Segment Open
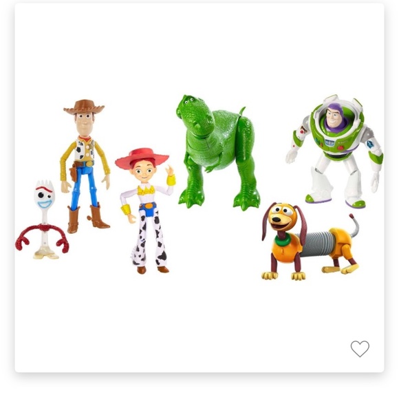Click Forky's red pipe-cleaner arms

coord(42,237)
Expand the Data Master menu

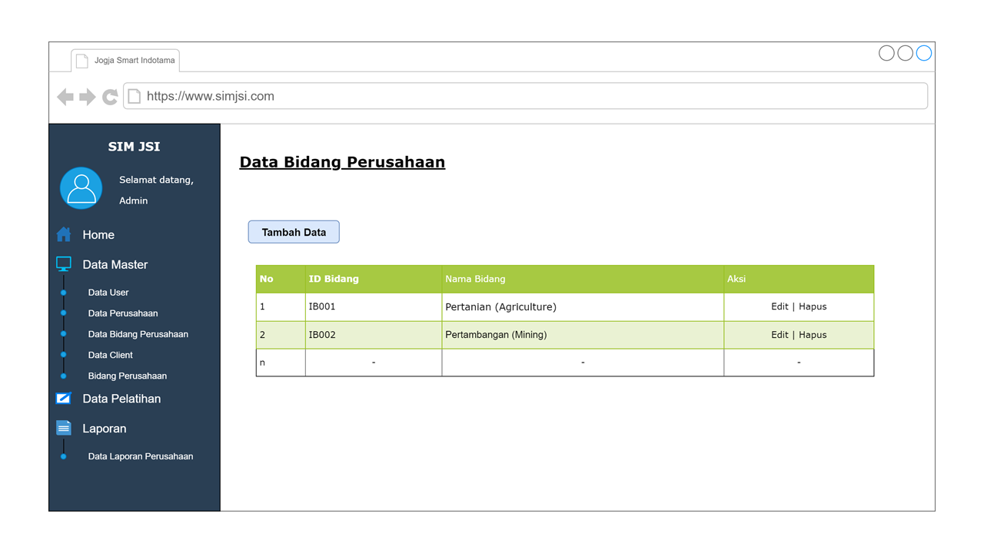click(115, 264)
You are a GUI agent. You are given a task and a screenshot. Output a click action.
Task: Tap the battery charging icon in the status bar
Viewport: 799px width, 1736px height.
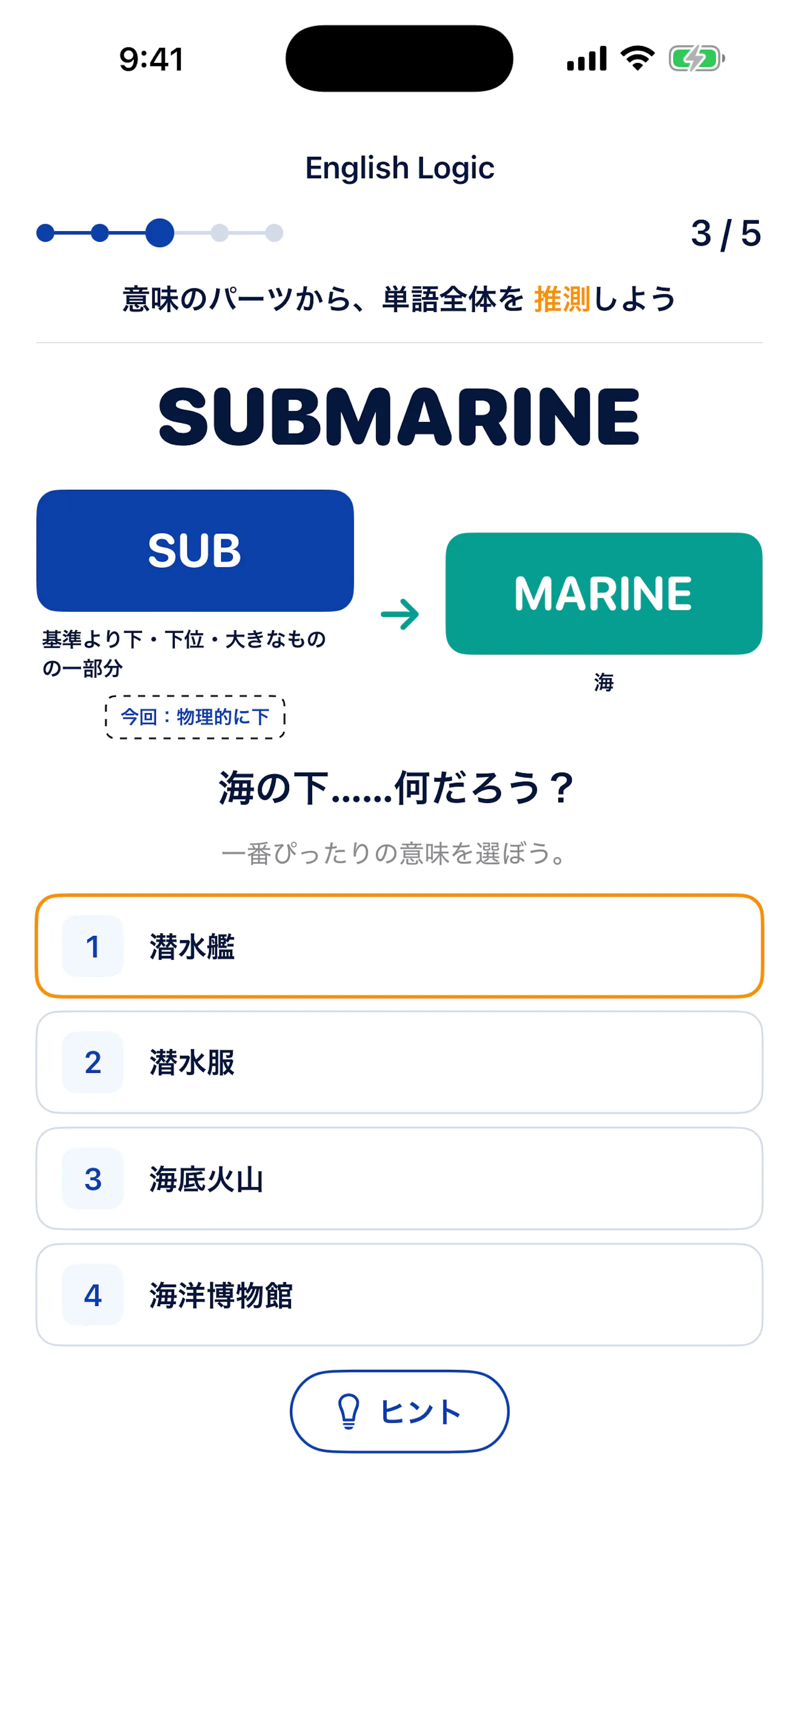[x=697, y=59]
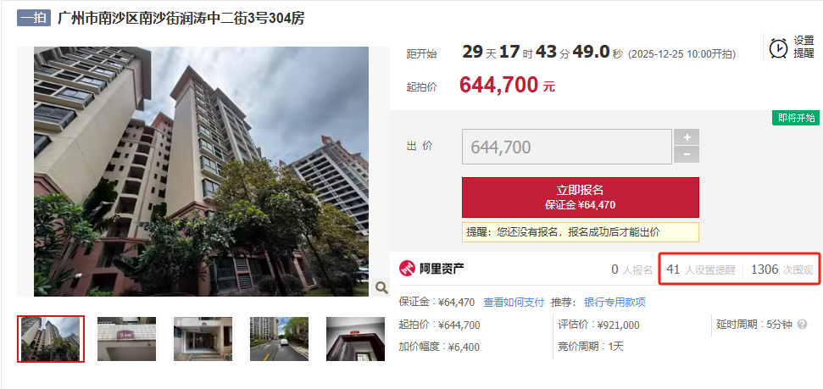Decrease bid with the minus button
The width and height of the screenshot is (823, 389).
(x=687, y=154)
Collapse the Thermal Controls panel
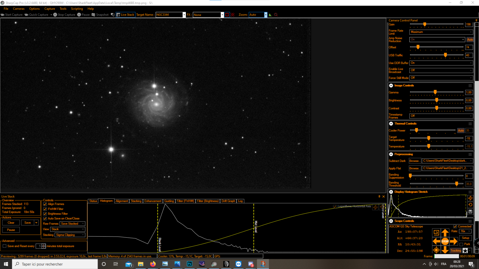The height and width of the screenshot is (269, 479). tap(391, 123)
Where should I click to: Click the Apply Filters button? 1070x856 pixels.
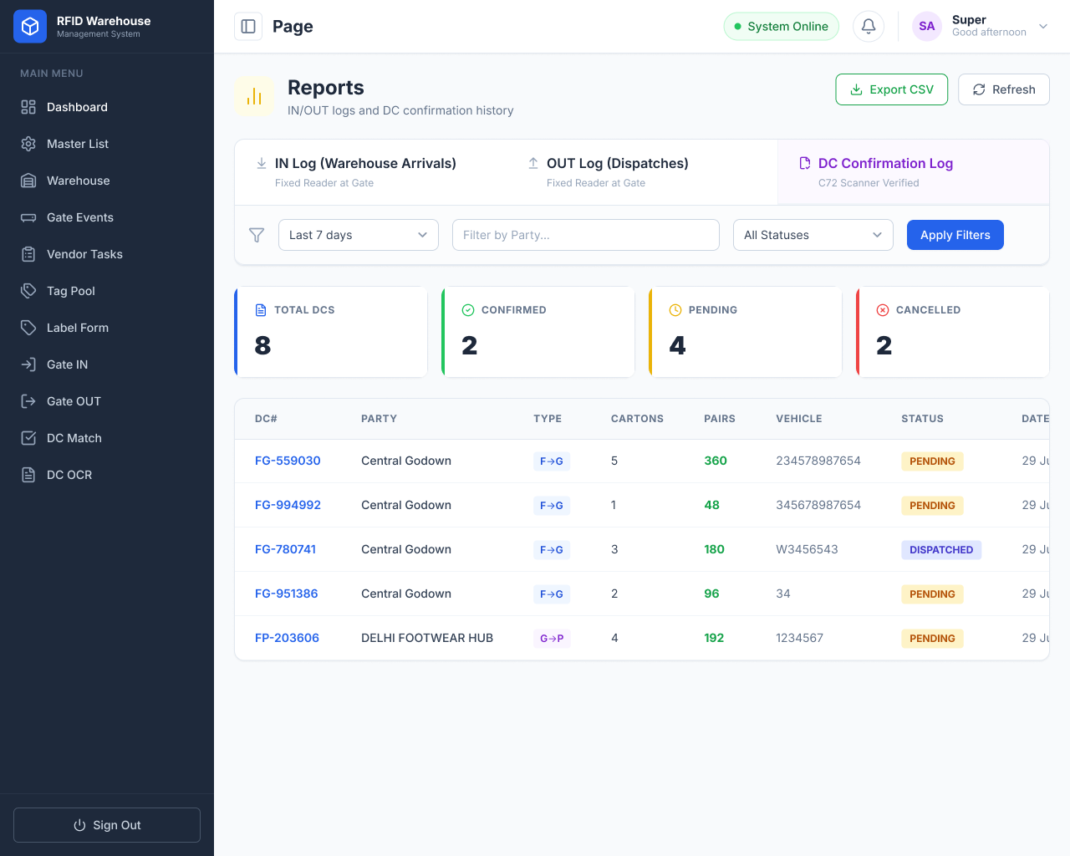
Segment Closed
No picture is to be included when the lines from the one containing "You are a GUI" through the end of the material above are output exactly; nothing else is written.

You are a GUI agent. You are given a task and a screenshot. Output a click action.
Task: Tap the battery charging icon in the status bar
Viewport: 799px width, 1736px height.
[x=697, y=59]
Decrease bid with the minus button
The width and height of the screenshot is (823, 389).
(x=687, y=154)
Collapse the Thermal Controls panel
The height and width of the screenshot is (269, 479). tap(391, 123)
Where should I click to: Click the Apply Filters button? 1070x856 pixels.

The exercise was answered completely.